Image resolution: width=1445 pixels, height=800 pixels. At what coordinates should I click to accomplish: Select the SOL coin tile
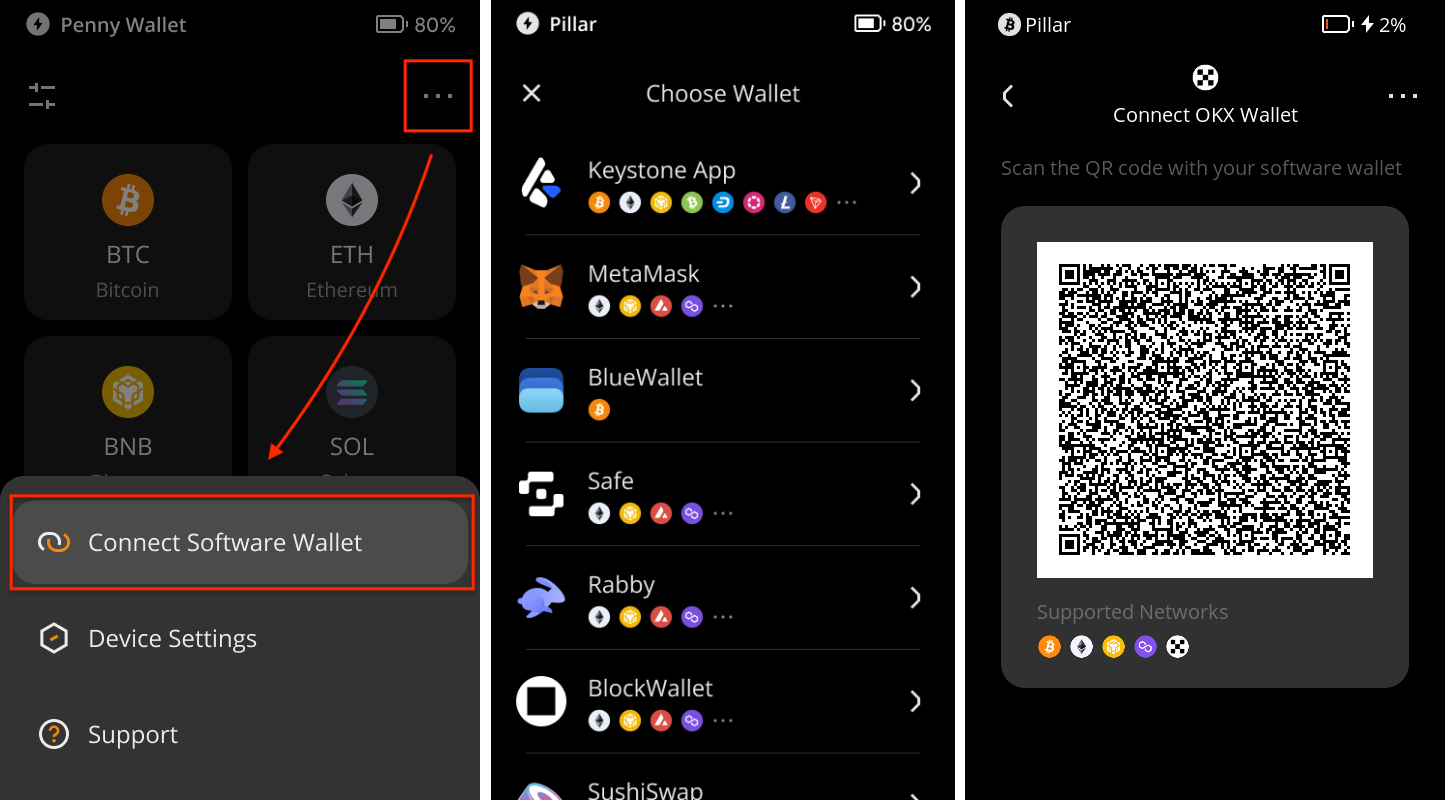(352, 410)
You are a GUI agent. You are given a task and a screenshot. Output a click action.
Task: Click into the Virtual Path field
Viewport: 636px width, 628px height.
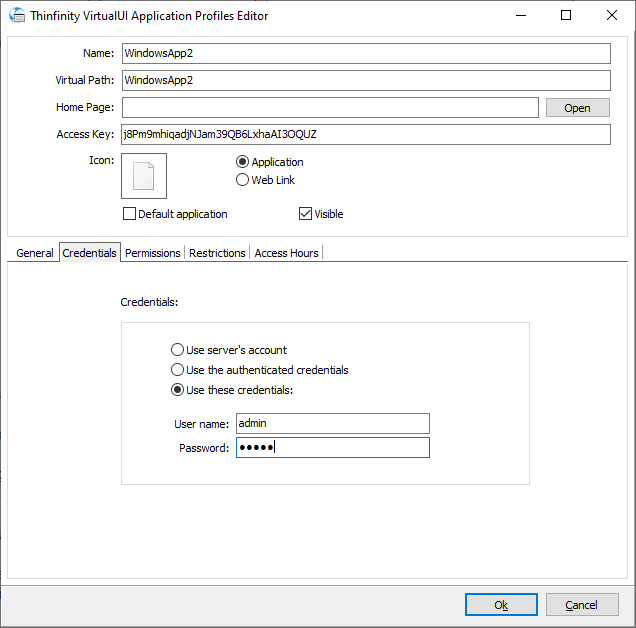(365, 80)

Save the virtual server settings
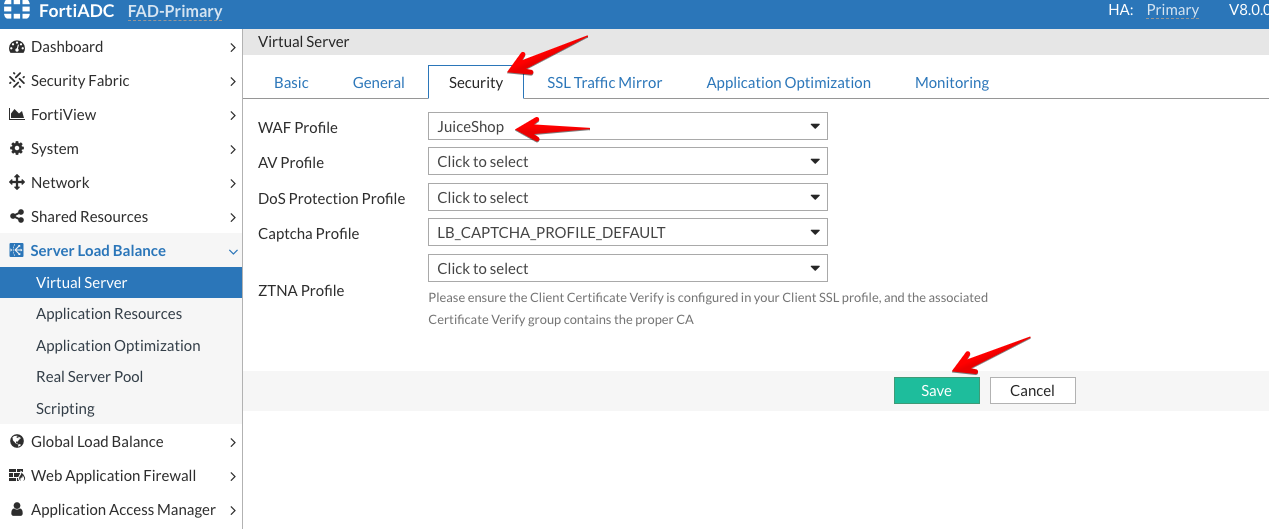point(936,391)
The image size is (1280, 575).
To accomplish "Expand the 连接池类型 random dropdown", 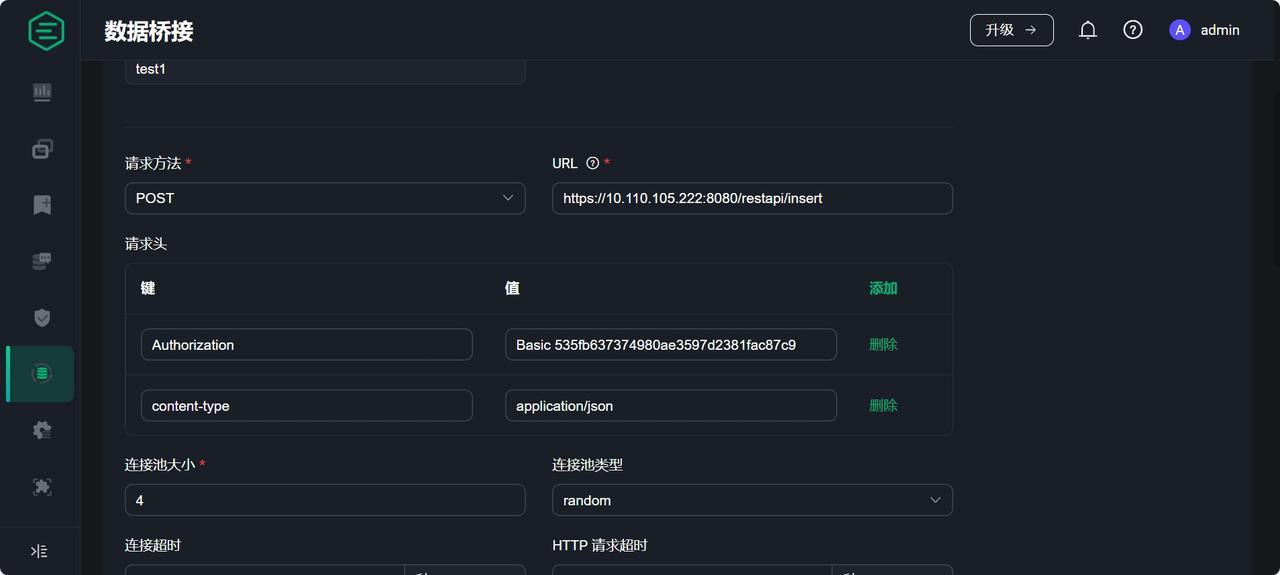I will [752, 500].
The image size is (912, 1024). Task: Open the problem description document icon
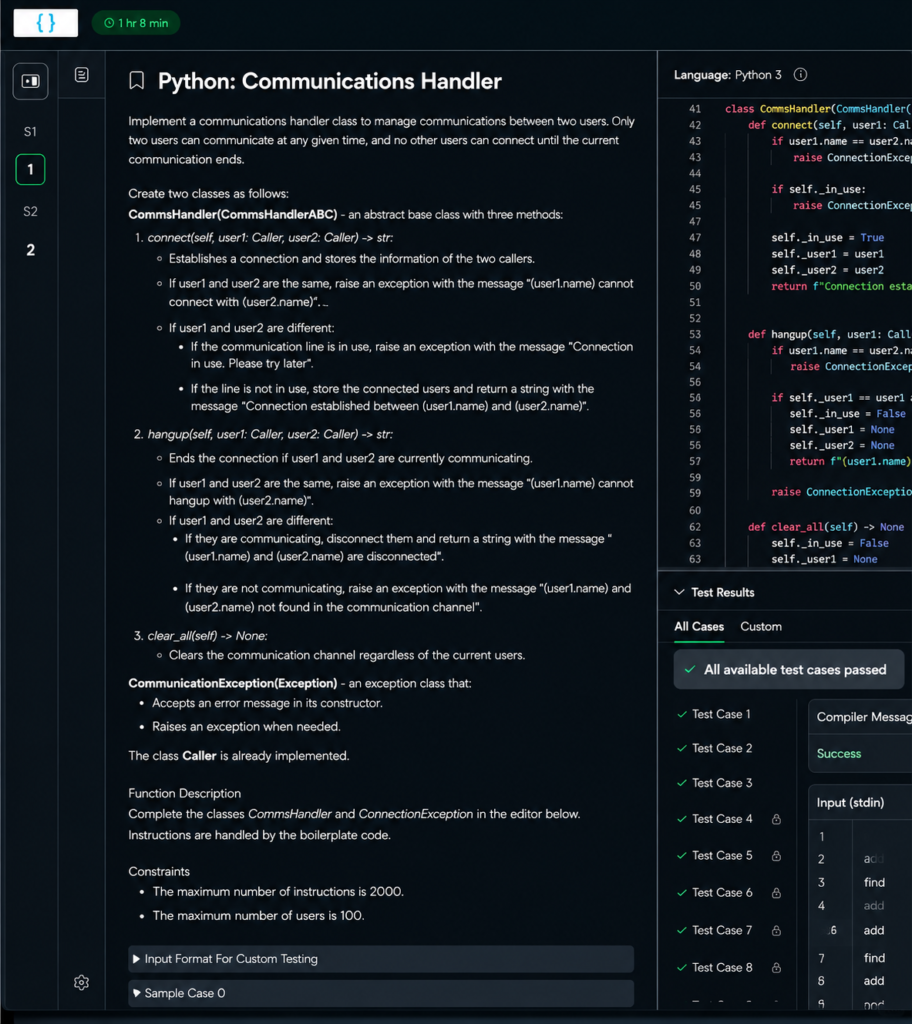click(82, 75)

******

• [What you are asked to do]:
Every line above between the one containing "You are a GUI" and the one containing "The image size is (1280, 575).", those two included, is to be printed exactly. No pictures go into the copy.

• [Response to this task]:
You are a GUI agent. You are given a task and a screenshot. Output a click action.
Task: Click into the Virtual Path field
Viewport: 636px width, 628px height.
(365, 80)

Save the virtual server settings
point(936,391)
The image size is (1280, 575).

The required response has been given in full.